BEGIN DATA SUPPLIED
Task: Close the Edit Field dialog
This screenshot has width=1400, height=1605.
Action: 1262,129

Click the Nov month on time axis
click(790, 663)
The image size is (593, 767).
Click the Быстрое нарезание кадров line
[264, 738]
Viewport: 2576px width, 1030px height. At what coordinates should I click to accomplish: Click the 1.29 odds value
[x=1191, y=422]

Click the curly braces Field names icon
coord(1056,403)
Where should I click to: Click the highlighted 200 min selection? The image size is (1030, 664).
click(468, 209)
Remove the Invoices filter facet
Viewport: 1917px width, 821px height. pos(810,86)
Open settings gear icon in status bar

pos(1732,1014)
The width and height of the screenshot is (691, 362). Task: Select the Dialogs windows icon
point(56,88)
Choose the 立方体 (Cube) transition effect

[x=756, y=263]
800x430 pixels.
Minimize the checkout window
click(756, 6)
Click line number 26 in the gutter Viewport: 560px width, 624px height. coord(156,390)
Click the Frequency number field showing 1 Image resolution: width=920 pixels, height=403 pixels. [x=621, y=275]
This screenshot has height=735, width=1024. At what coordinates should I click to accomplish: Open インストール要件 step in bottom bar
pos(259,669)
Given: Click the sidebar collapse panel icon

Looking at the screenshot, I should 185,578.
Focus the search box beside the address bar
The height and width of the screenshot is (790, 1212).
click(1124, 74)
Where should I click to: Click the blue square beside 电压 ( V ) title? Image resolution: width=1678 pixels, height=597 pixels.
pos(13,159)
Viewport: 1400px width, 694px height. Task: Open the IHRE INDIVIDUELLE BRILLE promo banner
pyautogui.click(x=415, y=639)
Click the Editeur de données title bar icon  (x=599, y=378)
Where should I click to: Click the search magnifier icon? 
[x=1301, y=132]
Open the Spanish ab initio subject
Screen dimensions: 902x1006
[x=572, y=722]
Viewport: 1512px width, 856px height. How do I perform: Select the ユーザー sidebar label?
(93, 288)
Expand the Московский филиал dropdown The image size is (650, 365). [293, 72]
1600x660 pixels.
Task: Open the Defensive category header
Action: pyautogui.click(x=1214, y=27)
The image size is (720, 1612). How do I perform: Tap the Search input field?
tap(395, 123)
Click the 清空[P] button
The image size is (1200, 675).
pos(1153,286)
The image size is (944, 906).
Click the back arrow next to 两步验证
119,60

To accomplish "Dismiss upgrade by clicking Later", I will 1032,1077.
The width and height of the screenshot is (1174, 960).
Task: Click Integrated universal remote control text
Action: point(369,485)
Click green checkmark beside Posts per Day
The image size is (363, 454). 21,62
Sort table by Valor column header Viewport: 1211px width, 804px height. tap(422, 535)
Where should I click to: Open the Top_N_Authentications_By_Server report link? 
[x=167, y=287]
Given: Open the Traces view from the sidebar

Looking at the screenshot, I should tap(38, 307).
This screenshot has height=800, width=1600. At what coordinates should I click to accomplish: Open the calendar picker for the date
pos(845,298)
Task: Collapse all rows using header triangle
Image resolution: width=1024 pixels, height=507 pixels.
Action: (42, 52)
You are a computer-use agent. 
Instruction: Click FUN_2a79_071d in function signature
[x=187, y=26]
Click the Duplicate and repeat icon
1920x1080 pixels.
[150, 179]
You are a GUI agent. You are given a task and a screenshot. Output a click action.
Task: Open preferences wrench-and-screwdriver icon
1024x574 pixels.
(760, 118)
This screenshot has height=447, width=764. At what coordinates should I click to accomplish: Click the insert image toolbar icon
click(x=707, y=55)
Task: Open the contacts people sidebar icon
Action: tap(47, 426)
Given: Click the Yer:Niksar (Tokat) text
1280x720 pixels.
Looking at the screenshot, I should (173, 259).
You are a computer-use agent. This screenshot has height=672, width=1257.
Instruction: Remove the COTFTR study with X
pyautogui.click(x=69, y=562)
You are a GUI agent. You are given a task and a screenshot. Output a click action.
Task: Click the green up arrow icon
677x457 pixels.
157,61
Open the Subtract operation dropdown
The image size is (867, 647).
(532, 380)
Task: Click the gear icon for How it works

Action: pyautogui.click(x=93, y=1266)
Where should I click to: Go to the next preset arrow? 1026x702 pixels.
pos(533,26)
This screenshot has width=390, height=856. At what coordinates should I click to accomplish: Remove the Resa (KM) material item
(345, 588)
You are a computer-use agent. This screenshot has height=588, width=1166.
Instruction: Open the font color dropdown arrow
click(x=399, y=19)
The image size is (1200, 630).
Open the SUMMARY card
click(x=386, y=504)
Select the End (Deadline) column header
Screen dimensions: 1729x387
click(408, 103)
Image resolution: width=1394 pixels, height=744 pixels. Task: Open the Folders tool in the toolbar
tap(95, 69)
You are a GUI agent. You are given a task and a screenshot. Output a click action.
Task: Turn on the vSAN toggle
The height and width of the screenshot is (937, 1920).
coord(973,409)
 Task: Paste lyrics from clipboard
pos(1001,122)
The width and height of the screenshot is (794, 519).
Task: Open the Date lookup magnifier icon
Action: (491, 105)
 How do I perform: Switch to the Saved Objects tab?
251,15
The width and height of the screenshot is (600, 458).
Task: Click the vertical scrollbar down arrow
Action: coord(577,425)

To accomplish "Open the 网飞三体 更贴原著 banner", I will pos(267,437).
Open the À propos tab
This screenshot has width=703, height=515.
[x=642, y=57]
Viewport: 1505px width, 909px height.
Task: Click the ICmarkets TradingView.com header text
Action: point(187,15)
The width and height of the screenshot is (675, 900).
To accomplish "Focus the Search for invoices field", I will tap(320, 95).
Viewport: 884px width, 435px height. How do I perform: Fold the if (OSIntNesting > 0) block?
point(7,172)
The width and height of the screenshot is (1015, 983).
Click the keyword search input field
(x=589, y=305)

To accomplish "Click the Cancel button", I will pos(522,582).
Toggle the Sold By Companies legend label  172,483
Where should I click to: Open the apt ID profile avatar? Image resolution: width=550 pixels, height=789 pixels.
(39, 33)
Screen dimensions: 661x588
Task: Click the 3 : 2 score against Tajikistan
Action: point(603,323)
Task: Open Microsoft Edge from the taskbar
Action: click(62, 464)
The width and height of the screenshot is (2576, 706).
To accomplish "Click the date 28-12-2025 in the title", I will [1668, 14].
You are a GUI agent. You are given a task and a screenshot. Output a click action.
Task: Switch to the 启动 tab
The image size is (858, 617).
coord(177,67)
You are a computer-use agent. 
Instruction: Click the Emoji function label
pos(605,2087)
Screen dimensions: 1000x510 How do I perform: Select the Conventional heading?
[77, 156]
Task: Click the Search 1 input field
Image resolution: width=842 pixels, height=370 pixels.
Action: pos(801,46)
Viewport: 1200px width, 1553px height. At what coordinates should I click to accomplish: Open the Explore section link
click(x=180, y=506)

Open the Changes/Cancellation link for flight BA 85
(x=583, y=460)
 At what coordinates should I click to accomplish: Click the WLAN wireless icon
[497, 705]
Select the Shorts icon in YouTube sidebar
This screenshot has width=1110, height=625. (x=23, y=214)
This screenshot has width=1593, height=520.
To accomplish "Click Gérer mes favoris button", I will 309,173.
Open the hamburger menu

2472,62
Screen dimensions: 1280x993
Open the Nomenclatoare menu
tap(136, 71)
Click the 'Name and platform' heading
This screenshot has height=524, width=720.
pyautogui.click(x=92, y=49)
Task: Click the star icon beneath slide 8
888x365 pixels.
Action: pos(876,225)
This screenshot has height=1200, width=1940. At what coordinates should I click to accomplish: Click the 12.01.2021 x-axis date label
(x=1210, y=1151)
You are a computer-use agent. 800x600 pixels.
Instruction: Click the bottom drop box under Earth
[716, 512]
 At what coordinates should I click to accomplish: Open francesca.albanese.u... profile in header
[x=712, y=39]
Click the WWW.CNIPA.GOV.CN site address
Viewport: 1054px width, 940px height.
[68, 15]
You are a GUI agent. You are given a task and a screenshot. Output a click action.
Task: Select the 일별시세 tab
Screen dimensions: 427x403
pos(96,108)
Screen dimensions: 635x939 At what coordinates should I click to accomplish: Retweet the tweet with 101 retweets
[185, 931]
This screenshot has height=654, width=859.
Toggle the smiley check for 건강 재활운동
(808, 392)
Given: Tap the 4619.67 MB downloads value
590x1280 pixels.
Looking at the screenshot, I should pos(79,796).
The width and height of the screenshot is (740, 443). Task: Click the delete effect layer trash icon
END DATA SUPPLIED
### BRIEF
Reproduce verbatim the records from their first line through the line containing "[x=756, y=263]", including both of those lines.

### TASK SOLUTION
Task: Close the Edit Field dialog
This screenshot has width=1400, height=1605.
Action: 1262,129

Click the Nov month on time axis
click(790, 663)
The image size is (593, 767).
Click the Быстрое нарезание кадров line
[264, 738]
Viewport: 2576px width, 1030px height. At what coordinates should I click to accomplish: Click the 1.29 odds value
[x=1191, y=422]

Click the curly braces Field names icon
coord(1056,403)
Where should I click to: Click the highlighted 200 min selection? The image size is (1030, 664).
click(468, 209)
Remove the Invoices filter facet
Viewport: 1917px width, 821px height. pos(810,86)
Open settings gear icon in status bar

pos(1732,1014)
The width and height of the screenshot is (691, 362). Task: Select the Dialogs windows icon
point(56,88)
Choose the 立方体 (Cube) transition effect

[x=756, y=263]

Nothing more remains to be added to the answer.